De son côté, Zap Energy, soutenue par le Department of Energy (DOE) américain, privilégie la méthode dite Z-pinch, où un courant électrique intense comprime le plasma en générant son propre champ magnétique. Zap a levé jusqu'à présent 330 millions de dollars et compose une stratégie technique mêlant, selon les éléments disponibles, la fusion et des technologies de fission traditionnelle.
- Helion Energy : contrat avec Microsoft, station Orion à 50 MW, objectif commercial 2028, $1,5 milliard mobilisés.
- Zap Energy : soutenue par le DOE, méthode Z-pinch, $330 millions levés.
- Approches techniques différentes : compression magnétique vs Z-pinch; conversion directe d'énergie vs stratégies hybrides.
Enjeux économiques et industriels
La mise à l'échelle de la fusion pose des questions techniques, réglementaires et économiques : fiabilité, coûts de construction, intégration aux réseaux, et modèle commercial (fourniture directe à des hyperscalers versus vente d'électricité sur le marché). Que ce soit pour alimenter des centres de données gourmands en puissance ou pour proposer une alternative bas carbone aux modes classiques, la démonstration devra être répétée et pérenne pour convaincre opérateurs et régulateurs.
Si les montants mobilisés — $1,5 milliard pour Helion et $330 millions pour Zap — témoignent de la confiance des investisseurs, la route vers une production opérationnelle et compétitive reste encore jalonnée d'étapes expérimentales.
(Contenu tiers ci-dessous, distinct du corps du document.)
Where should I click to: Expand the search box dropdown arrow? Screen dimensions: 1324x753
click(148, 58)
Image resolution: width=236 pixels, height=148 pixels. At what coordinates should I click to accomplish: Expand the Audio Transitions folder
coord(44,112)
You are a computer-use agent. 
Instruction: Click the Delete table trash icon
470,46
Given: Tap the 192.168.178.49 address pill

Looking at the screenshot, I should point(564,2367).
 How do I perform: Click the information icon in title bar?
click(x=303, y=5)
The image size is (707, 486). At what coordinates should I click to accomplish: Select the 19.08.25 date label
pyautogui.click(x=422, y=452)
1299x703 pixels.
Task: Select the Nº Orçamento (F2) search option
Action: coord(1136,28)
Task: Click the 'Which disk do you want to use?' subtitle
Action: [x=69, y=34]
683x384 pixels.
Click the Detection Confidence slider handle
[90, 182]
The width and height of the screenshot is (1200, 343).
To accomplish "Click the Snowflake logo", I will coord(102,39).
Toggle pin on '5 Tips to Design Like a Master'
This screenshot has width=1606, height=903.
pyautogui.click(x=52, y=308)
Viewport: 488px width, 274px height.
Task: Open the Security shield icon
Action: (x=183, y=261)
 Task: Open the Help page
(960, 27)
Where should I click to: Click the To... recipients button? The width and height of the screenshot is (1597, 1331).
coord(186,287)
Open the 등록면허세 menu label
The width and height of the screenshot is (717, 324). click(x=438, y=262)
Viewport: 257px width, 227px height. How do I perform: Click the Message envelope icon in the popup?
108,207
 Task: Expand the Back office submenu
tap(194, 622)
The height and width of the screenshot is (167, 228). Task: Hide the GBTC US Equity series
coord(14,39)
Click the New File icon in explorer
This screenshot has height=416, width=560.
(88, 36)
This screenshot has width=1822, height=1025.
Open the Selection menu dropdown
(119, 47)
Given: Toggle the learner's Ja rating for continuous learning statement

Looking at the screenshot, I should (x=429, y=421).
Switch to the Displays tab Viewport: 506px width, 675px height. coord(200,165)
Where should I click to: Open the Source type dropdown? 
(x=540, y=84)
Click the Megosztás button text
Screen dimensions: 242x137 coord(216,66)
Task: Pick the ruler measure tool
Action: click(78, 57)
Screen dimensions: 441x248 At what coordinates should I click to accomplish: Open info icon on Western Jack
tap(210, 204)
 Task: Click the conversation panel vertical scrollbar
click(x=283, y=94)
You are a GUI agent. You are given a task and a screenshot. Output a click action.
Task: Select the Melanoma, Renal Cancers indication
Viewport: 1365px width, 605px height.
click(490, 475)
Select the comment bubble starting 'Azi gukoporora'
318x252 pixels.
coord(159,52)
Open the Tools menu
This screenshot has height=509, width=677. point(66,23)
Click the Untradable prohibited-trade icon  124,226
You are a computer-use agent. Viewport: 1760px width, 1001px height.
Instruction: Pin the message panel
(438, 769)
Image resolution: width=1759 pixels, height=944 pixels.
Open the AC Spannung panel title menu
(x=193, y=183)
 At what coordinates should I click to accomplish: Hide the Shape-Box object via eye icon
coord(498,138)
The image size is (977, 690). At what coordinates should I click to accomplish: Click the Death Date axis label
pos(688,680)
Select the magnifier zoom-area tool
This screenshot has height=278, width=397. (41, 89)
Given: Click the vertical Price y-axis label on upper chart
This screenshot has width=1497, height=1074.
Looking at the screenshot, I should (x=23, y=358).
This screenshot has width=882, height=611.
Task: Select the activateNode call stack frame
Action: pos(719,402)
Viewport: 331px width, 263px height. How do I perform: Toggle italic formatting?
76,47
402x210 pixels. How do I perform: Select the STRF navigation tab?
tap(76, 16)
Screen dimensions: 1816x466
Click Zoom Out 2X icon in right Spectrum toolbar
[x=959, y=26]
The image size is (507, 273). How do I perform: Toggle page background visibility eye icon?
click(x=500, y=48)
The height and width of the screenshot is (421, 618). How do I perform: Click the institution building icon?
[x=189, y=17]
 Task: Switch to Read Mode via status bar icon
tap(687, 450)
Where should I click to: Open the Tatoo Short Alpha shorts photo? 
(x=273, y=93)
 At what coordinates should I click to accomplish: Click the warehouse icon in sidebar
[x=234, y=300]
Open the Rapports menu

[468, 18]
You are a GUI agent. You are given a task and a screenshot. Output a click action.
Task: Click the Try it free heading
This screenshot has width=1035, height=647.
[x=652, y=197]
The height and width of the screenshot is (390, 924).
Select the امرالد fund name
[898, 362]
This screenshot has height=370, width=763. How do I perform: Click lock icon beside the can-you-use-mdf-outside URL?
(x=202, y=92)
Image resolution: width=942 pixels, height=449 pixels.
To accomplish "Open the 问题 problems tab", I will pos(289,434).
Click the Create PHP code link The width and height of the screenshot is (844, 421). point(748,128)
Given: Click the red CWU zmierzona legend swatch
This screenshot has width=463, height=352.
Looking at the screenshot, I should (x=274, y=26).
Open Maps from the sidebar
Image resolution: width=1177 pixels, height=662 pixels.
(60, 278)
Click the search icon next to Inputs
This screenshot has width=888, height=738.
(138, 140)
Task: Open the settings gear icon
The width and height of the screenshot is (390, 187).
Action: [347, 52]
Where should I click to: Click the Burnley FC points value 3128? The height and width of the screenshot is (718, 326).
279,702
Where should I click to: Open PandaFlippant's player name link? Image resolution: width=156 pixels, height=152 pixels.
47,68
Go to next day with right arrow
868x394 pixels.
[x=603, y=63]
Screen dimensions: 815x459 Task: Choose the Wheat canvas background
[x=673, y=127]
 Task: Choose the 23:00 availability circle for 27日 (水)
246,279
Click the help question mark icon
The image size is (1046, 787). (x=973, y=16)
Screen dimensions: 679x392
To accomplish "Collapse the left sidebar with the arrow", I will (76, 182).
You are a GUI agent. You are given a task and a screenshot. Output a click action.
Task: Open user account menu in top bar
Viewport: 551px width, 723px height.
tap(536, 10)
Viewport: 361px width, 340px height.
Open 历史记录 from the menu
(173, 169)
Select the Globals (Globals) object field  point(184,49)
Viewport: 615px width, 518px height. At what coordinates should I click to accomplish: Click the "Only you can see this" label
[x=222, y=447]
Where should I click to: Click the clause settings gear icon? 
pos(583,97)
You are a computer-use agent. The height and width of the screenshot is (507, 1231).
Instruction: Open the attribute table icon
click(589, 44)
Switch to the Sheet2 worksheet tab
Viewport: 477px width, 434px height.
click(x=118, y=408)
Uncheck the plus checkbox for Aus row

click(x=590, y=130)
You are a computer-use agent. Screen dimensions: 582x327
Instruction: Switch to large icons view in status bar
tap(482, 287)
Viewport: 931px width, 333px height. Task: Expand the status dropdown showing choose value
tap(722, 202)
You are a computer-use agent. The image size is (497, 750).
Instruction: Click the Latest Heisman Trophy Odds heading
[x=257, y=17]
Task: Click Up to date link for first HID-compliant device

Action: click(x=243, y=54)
L'accord déjà signé entre Helion et Microsoft illustre toutefois l'intérêt concret des acteurs du cloud pour une source d'énergie potentiellement décarbonée et à très forte densité énergétique.
| Entreprise | Technique | Montant mobilisé | Objectif clé |
|---|---|---|---|
| Helion Energy | Compression magnétique (accélération du plasma) | $1,5 milliard | Station Orion 50 MW, commercialisation visée en 2028 |
| Zap Energy | Z-pinch (courant électrique) | $330 millions | Approche soutenue par le DOE, stratégie incluant de la fission |
Les prochains mois seront décisifs : essais sur bancs réduits, montée en puissance des prototypes et premières démonstrations commerciales. Pour les acteurs du cloud et l'industrie, la promesse d'une source d'énergie à la fois puissante et faiblement carbonée est suffisamment séduisante pour transformer des partenariats en engagements financiers significatifs.